What AWS Translate Actually Does

At its core, Translate accepts text via the TranslateText API and returns a translated string. For larger workloads, StartTextTranslationJob processes documents asynchronously with source and target files in Amazon S3. Beyond basic translation, Translate offers several advanced features that create additional data surfaces.

Custom terminology lets you upload domain-specific glossaries — product names, medical terms, legal concepts — that override the model's default translations for specific tokens. These files are uploaded and stored in your AWS account via ImportTerminology and persist indefinitely until explicitly deleted. Parallel data is a more powerful customisation feature: you upload sets of bilingual document pairs to train a customised translation output style adapted to your organisation's domain and tone. Both features require uploading your content to AWS-controlled infrastructure.

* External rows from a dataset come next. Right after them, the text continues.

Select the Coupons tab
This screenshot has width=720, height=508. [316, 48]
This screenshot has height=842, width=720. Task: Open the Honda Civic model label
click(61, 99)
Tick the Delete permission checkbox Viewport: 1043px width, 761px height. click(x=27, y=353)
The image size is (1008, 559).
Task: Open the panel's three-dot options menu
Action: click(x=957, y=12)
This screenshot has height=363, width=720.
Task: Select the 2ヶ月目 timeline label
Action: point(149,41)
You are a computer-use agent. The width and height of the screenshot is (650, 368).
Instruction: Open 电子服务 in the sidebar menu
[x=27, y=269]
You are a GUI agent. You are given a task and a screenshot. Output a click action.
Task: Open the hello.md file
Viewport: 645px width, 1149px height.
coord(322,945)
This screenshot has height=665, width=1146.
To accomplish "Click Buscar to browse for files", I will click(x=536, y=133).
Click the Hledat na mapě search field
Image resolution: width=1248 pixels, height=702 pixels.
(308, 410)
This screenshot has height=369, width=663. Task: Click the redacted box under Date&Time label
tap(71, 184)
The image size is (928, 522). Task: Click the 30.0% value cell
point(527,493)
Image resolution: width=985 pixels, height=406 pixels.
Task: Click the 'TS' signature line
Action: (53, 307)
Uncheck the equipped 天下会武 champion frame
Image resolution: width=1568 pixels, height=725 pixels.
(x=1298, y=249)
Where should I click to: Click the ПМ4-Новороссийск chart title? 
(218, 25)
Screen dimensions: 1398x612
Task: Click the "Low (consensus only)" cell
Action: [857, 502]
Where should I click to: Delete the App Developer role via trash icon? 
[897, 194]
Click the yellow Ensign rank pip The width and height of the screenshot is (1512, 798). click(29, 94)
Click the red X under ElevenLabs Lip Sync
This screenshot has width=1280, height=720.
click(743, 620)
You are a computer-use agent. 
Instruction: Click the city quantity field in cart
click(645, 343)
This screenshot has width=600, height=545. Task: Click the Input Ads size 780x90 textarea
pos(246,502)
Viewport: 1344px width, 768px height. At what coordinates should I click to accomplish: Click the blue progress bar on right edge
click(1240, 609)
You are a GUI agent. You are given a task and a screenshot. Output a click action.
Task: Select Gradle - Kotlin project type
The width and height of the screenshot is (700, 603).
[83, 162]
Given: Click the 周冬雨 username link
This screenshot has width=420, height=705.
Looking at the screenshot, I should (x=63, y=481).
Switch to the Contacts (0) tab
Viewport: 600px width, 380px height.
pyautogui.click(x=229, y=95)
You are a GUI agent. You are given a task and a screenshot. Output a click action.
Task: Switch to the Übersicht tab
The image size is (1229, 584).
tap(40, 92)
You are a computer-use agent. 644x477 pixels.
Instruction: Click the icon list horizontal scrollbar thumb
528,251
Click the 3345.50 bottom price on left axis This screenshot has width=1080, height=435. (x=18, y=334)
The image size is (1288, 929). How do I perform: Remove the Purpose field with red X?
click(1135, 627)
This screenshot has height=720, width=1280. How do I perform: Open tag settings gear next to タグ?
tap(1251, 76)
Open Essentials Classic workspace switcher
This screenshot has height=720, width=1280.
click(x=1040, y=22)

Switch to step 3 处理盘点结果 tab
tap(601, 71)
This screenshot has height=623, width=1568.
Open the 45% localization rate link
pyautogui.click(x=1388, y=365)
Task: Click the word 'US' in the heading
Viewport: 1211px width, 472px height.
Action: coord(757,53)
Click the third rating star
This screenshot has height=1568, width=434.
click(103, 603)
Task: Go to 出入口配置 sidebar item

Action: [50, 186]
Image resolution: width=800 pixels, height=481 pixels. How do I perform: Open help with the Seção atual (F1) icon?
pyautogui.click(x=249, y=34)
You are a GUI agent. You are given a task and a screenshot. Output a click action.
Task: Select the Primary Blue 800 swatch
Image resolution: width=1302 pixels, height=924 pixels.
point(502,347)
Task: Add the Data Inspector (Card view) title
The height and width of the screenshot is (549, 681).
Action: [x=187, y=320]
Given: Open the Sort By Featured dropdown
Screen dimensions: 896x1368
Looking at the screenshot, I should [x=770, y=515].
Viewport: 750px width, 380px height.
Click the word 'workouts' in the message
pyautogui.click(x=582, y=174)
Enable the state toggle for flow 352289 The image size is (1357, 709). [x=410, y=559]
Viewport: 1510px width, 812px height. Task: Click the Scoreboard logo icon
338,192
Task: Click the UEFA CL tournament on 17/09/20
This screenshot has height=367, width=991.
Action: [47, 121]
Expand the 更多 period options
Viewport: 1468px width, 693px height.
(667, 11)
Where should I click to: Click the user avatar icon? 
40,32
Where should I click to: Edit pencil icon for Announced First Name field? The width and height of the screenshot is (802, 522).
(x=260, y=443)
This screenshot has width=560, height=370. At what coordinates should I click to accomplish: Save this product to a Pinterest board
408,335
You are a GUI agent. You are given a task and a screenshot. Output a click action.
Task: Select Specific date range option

Document translation extends the API beyond plain text to handle Word documents, PowerPoint presentations, and HTML files while preserving formatting. Documents are either provided inline or loaded from S3, processed on AWS infrastructure, and results returned synchronously or stored back in S3. Every document entering this pipeline is subject to US jurisdiction for the duration of processing and any retention period AWS applies.

Exposure Point 1: Article 9 Medical Translation

The most legally significant AWS Translate use case in European healthcare is patient-facing translation: translating discharge summaries, medication instructions, diagnosis letters, and care plans for patients whose primary language differs from the clinical language of the treating institution.

Under GDPR Article 9, health data is a special category requiring either explicit consent (Article 9(2)(a)) or a specific legal basis such as healthcare provision (Article 9(2)(h)). This elevated protection applies regardless of the format — a diagnosis letter translated from German to Turkish is still health data throughout the translation process.

When a hospital or health-tech platform sends patient letters through TranslateText, the full medical content of that letter — diagnoses, medications, treatment plans, prognoses — is transmitted to and processed by AWS infrastructure under US jurisdiction. The cloud provider becomes a data processor under Article 28, and the data processor's country of incorporation determines the applicable law for compelled disclosure. For AWS, that law is US federal law including the CLOUD Act.

European health systems operating under sector-specific regulations (German Krankenhaus-Zukunftsgesetz, French HDS certification requirements, UK NHS Data Security and Protection Toolkit) face a specific problem: many of these frameworks require health data to remain under EU-controlled processing chains. Using AWS Translate for patient-facing translation creates a US-processor dependency that may be incompatible with these requirements regardless of AWS's GDPR commitments.

Exposure Point 2: Legal Privilege and Attorney-Client Confidentiality

Legal service providers — law firms, in-house legal departments, legal-tech platforms — increasingly use machine translation to manage cross-border work: translating contracts for review, court submissions for international proceedings, regulatory filings for cross-border enforcement cases, and internal legal memos for multinational teams.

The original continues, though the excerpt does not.